As the fight against COVID-19 continues more than a year after it hit the region and the world, Green River District Health Department Public Health Director Clay Horton said the challenge has shifted.

During its recent quarterly GRDHD meeting, Horton discussed the state of COVID-19 and vaccinations in the Green River region.

With vaccines more widely available, Horton said the new challenge is no longer making sure there is vaccine supply in the community, but rather, building confidence in the vaccine within the community to encourage individuals to get vaccinated.

“We’re getting to that phase now where we need to make sure people are comfortable getting vaccinated and we need to make sure that enough of our communities are seeking out and putting in the effort to get their shot,” he said.

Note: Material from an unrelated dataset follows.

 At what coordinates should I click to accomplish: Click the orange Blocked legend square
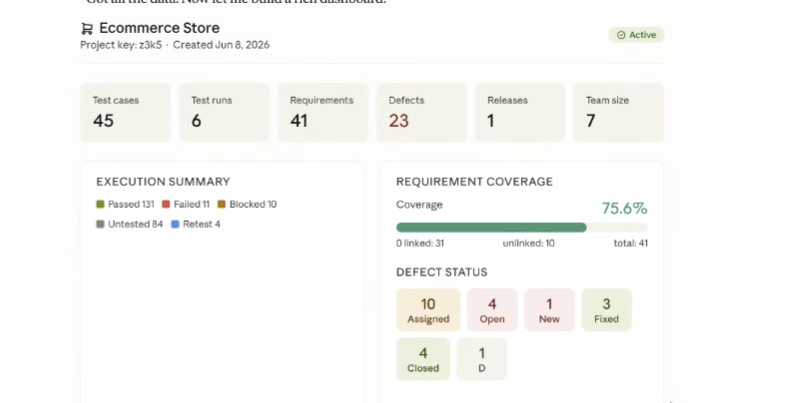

Horton said GRDHD is continuing to focus on outreach efforts in the community to make information regarding the vaccine more accessible.

The vaccination process, as a whole, has moved much more quickly in the region and state than Horton said he originally anticipated.

Most vaccine providers in the community have been in phase three of the vaccination process, which includes anyone ages 16 and older, for nearly three weeks, while Kentucky has been in phase for a week and the nation moved into phase three earlier this week.

So far, according to Horton, around 35% of the adult population — those ages 18 and older — have received the vaccine in Daviess County. More than 26% of the total population in Daviess is vaccinated.

“I told the board in late January that I thought it would be fall before we entered phase three, but I’m very happy to report tonight … most providers in this area have been in phase three for about two and a half to three weeks,” Horton said. “Things moved much faster than we thought they were going to.”

As for the current outlook of COVID-19 in the community, Horton said there has been a slight uptick in cases in the last week, but not nearly as high as cases were during winter months.

“Since the first of the year, case rates have dropped significantly, both in the country and in Kentucky,” he said. “The challenge has shifted somewhat and now we’re moving into a phase where we have to build confidence with the public and make sure we get enough people in society vaccinated so that we can get to that goal of herd immunity.”